By pairing on-device retrieval (RAG) with an LLM, this prototype resurrects personal memories on demand and hints at the future of truly personal assistants.
Compute used
Self-built GPU Rig, 30 TFLOP (1:64)
Database
SQL
Virtualize you
Challenge
Designing a system capable of deeply understanding and responding to user queries required integrating heterogeneous data sources, personal context, and temporal nuance—all while preserving privacy. The key challenge was combining large language models (LLMs) with retrieval mechanisms that could operate efficiently on-device and synthesize insights in a way that felt both accurate and personal.
Results
The resulting system successfully merges on-device RAG with LLM-powered reasoning, enabling rich, context-aware answers grounded in personal data. It transforms raw streams into structured knowledge and anticipates user needs through self-questioning pipelines, paving the way for intelligent, memory-augmented personal assistants that feel truly aware.

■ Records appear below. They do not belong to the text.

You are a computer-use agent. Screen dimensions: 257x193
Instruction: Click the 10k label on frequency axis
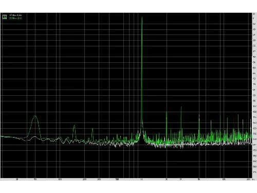[224, 180]
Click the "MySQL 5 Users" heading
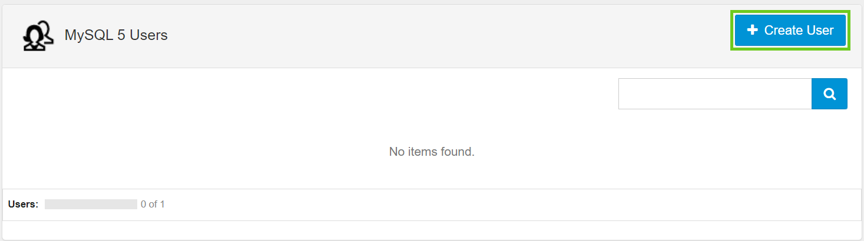Image resolution: width=864 pixels, height=241 pixels. pyautogui.click(x=116, y=35)
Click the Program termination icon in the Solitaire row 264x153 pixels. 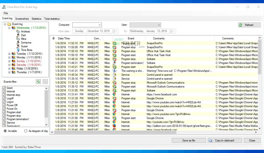pos(114,63)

Multi-Stage LLM Pipeline for Structured User Insights
The User Understanding system processes user data through a multi-stage pipeline that transforms raw information into structured knowledge. When data streams are ingested, they undergo a backfill process that extracts insights across various dimensions using an LLM. These insights are stored as structured observations in databases, creating a rich knowledge foundation.

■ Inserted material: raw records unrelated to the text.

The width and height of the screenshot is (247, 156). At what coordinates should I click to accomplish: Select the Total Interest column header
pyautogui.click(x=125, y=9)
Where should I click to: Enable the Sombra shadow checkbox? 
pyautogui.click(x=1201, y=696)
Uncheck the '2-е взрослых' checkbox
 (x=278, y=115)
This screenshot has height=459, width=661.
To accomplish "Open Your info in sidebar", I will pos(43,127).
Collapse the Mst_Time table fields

Self-Questioning RAG Pipeline for Insight-Rich Retrieval
At query time, the system leverages a sophisticated RAG pipeline combining BM25 lexical search, embedding-based semantic similarity, and temporal context expansion. What makes this architecture powerful is its self-questioning mechanism that proactively generates and answers questions from multiple perspectives, creating a network of pre-computed insights. When user queries arrive, this approach enables retrieval of both raw evidence and previously synthesized observations, allowing for rich responses.